> EXERCISE OBJECTIVE
Reproduce all entries word for word.

> AVAILABLE DATA

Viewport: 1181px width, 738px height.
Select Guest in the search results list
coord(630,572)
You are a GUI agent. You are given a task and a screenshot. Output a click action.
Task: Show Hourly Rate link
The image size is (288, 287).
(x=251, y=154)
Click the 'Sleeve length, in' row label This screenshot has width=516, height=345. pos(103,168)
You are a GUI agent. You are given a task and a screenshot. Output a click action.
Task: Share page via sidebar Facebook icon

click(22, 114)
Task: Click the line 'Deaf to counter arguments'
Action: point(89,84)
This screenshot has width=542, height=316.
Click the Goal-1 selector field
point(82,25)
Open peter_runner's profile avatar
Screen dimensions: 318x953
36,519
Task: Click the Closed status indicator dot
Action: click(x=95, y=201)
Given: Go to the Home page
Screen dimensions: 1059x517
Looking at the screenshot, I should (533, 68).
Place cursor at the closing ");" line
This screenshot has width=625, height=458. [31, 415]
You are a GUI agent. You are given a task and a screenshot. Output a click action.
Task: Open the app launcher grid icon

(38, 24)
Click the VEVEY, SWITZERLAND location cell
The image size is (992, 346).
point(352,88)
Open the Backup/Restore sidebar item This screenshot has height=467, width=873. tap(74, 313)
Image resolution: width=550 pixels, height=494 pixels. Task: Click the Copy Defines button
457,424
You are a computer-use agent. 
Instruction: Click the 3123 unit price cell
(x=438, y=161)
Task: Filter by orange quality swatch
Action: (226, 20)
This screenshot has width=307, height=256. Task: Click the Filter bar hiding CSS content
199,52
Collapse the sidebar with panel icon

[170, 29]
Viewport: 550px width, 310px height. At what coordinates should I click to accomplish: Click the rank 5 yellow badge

> ANSWER SECTION
Viewport: 1181px width, 738px height.
Select Guest in the search results list
coord(630,572)
You are a GUI agent. You are given a task and a screenshot. Output a click action.
Task: Show Hourly Rate link
The image size is (288, 287).
(x=251, y=154)
Click the 'Sleeve length, in' row label This screenshot has width=516, height=345. pos(103,168)
You are a GUI agent. You are given a task and a screenshot. Output a click action.
Task: Share page via sidebar Facebook icon

click(22, 114)
Task: Click the line 'Deaf to counter arguments'
Action: point(89,84)
This screenshot has width=542, height=316.
Click the Goal-1 selector field
point(82,25)
Open peter_runner's profile avatar
Screen dimensions: 318x953
36,519
Task: Click the Closed status indicator dot
Action: click(x=95, y=201)
Given: Go to the Home page
Screen dimensions: 1059x517
Looking at the screenshot, I should (533, 68).
Place cursor at the closing ");" line
This screenshot has width=625, height=458. [31, 415]
You are a GUI agent. You are given a task and a screenshot. Output a click action.
Task: Open the app launcher grid icon

(38, 24)
Click the VEVEY, SWITZERLAND location cell
The image size is (992, 346).
point(352,88)
Open the Backup/Restore sidebar item This screenshot has height=467, width=873. tap(74, 313)
Image resolution: width=550 pixels, height=494 pixels. Task: Click the Copy Defines button
457,424
You are a computer-use agent. 
Instruction: Click the 3123 unit price cell
(x=438, y=161)
Task: Filter by orange quality swatch
Action: (226, 20)
This screenshot has width=307, height=256. Task: Click the Filter bar hiding CSS content
199,52
Collapse the sidebar with panel icon

[170, 29]
Viewport: 550px width, 310px height. At what coordinates should I click to accomplish: Click the rank 5 yellow badge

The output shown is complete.